There's a small per-diver fee (around 5 euros) that goes to the concession holder, on top of whatever the dive center charges. A dive with your own gear runs roughly 30 to 35 euros, but verify current rates — these things change.
Who it's for
You need Advanced Open Water or equivalent. The top of the structure is at 13 meters, so technically an Open Water diver could stay on the walkways, but the real attractions — seahorses, scorpionfish, the bottom-level ecosystem — are all at 26 meters. Not much point going and staying upstairs.
Currents are basically nonexistent. Navigation is simple — the structure is a grid. There's a fixed mooring line. In terms of difficulty, it's on the easy end of advanced diving.
One thing to know: bring a cutting tool. Old nets still hang from the structure and entanglement is a real hazard, not a theoretical one. Gloves too — the metal is rusty and sharp. And watch your hand placement on the walkways. Juvenile scorpionfish hide up there and they're nearly invisible.
Conditions
Visibility is typically 10 to 20 meters. When plankton blooms reduce it, the tradeoff is more baitfish, which means more predator action. In clear conditions you can see the entire structure from the walkway level — that's a pretty spectacular moment.
Water temperature in summer is around 24 to 25 degrees at the bottom, dropping to maybe 12 to 14 in winter. A 5mm wetsuit is fine for the warm months.
A fish farm that became a sanctuary
The backstory is worth knowing. The fish farm went up in the mid-nineties for breeding dorada. Storms in 1999 and 2001 tore the nets and thousands of fish escaped — massive losses. By 2003 it was abandoned. In 2009 they sank it intentionally, supposedly to repurpose it for other aquaculture. That never happened. Instead, the Mediterranean did its thing. Within a decade, an industrial ruin had turned into one of the richer artificial reef ecosystems you'll find on this coast.
The name — El Santuari, "The Sanctuary" — came from the diving community. It fits.
My take
El Santuari is a strange dive in the best way. It's not a natural reef. It's not a traditional wreck.

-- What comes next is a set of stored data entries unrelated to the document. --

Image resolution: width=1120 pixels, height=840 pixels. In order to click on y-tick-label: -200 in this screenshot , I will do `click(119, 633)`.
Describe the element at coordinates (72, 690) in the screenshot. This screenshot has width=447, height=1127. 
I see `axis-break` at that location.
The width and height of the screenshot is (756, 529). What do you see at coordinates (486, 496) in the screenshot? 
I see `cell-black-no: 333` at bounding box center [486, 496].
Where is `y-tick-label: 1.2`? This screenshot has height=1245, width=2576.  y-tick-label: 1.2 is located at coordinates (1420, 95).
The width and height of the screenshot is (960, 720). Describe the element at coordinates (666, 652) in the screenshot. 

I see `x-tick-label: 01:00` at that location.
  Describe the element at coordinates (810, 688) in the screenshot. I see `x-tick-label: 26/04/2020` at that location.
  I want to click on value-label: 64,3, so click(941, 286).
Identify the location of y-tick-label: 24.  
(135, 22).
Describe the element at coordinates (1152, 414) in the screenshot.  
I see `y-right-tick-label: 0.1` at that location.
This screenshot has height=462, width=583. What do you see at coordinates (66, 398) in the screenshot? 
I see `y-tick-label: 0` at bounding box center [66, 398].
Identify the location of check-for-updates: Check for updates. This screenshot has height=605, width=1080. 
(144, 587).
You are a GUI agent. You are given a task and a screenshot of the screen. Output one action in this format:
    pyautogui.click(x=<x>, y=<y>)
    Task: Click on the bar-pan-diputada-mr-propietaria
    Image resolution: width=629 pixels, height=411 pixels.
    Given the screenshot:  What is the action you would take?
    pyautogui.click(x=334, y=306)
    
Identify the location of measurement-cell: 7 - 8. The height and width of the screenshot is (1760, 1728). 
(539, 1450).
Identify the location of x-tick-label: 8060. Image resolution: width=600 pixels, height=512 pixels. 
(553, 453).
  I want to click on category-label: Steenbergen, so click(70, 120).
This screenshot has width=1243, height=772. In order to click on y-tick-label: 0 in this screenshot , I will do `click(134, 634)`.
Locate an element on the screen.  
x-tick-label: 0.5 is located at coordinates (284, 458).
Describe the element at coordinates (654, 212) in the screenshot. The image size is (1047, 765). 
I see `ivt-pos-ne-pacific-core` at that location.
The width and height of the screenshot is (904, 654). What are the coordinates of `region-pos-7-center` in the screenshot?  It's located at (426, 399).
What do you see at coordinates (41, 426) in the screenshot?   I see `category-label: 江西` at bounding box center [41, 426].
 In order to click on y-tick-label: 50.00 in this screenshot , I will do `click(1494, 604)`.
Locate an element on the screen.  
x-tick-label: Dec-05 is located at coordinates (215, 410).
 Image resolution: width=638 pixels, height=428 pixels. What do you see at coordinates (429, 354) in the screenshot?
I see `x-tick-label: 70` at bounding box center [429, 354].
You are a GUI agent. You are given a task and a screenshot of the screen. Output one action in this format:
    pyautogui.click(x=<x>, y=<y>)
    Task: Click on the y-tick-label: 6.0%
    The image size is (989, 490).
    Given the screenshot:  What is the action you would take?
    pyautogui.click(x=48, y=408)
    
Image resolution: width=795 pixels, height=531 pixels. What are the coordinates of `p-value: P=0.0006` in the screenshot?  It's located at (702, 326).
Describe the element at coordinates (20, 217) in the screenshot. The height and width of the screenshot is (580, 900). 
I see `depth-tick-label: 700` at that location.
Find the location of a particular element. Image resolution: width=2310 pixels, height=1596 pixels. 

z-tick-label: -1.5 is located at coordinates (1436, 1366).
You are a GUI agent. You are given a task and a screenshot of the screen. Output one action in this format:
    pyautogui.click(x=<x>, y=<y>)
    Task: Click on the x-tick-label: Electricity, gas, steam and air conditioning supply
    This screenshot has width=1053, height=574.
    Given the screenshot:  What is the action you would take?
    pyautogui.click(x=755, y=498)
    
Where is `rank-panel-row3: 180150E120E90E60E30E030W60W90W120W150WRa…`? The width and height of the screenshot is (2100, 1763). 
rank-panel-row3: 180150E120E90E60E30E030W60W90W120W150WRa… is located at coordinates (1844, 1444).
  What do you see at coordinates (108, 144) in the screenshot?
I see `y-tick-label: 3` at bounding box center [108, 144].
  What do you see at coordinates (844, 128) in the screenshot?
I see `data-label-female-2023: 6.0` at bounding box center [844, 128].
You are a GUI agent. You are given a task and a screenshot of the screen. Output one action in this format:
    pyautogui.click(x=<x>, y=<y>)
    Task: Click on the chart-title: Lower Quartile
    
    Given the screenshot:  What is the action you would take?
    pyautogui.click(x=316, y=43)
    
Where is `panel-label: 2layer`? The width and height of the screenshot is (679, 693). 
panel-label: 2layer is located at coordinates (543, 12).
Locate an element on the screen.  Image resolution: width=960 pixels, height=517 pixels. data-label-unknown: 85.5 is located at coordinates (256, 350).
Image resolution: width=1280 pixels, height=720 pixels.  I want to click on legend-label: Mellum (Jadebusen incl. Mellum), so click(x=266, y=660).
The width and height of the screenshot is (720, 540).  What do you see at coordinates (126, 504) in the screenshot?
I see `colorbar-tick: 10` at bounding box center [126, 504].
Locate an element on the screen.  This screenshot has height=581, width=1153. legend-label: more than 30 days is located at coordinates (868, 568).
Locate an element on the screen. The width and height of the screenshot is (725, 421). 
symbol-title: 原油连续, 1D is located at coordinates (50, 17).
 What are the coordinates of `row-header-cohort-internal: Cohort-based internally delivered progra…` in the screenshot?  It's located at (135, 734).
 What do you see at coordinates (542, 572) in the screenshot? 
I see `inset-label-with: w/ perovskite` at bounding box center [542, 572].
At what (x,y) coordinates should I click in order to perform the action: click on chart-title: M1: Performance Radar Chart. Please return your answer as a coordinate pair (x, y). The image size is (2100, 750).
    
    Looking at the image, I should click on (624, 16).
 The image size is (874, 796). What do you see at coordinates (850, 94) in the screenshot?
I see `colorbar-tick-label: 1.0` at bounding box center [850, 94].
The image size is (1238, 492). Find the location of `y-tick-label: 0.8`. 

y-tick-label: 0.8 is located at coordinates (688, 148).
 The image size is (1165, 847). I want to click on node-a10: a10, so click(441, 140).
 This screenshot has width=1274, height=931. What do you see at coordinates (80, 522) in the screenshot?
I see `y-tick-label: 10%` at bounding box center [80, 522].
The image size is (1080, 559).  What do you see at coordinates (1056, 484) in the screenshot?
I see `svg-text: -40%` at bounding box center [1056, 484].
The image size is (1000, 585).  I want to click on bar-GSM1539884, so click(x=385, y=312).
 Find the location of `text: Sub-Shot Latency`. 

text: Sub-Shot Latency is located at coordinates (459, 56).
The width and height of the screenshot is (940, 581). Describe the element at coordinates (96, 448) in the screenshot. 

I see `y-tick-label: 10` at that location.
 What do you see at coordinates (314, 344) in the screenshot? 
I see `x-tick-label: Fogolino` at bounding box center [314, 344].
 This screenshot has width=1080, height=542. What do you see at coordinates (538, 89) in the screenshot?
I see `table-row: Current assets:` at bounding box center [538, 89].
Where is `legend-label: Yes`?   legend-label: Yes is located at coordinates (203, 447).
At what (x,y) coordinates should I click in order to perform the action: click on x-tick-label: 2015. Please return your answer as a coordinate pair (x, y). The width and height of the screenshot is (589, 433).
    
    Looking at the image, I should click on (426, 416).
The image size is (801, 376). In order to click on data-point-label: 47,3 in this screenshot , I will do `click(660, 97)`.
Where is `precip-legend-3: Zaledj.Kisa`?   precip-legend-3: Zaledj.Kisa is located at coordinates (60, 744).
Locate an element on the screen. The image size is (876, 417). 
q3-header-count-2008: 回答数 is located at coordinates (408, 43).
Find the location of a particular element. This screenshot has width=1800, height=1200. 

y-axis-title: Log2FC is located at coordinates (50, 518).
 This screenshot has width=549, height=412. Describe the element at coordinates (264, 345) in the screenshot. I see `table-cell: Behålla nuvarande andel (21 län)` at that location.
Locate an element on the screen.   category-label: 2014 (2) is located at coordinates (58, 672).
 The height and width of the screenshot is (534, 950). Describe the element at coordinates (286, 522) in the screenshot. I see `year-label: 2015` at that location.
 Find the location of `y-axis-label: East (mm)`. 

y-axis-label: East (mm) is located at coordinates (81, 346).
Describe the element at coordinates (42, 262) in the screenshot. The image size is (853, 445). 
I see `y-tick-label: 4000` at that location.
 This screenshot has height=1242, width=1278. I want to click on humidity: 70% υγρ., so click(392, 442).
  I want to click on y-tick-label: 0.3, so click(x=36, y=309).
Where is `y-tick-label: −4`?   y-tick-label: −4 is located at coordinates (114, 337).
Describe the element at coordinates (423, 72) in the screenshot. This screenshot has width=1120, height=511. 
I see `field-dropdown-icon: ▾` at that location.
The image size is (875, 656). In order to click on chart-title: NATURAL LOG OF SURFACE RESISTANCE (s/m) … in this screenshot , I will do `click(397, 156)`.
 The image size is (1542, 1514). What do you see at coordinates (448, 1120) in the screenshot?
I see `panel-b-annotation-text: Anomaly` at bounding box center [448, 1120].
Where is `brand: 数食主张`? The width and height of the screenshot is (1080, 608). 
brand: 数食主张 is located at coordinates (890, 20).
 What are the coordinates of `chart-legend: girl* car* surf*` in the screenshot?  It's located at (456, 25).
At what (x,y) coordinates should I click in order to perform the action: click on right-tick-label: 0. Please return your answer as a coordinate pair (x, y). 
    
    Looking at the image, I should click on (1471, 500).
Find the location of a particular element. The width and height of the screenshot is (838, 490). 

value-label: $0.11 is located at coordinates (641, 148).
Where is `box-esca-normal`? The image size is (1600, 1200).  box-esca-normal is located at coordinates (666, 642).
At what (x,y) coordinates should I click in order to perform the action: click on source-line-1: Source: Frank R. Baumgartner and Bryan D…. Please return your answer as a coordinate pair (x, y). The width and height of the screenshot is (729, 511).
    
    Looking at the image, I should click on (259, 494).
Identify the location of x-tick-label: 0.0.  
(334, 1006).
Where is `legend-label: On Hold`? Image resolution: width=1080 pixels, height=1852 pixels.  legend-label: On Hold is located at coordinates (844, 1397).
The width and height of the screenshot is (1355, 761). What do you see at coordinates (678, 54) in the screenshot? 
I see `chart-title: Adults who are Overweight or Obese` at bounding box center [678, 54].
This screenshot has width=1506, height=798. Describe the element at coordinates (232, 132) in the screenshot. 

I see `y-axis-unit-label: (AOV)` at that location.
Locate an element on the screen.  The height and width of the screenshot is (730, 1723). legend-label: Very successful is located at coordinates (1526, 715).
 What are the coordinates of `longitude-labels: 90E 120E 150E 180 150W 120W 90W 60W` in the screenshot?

It's an industrial structure that the sea has completely claimed, and the result is something you won't see anywhere else on a single dive — seahorses at the base, scorpionfish on the beams, barracuda hunting overhead, and the geometric lines of a man-made structure slowly disappearing under biological growth.
It's also 45 minutes from Barcelona. For anyone living in or visiting the city and wondering where to dive without driving three hours to the Costa Brava, this is the answer. It's not Medes — nothing is — but it's a genuinely excellent dive with a character entirely its own.
Bring Nitrox. Bring a macro lens. Bring a cutting tool. And give yourself time to find the seahorses.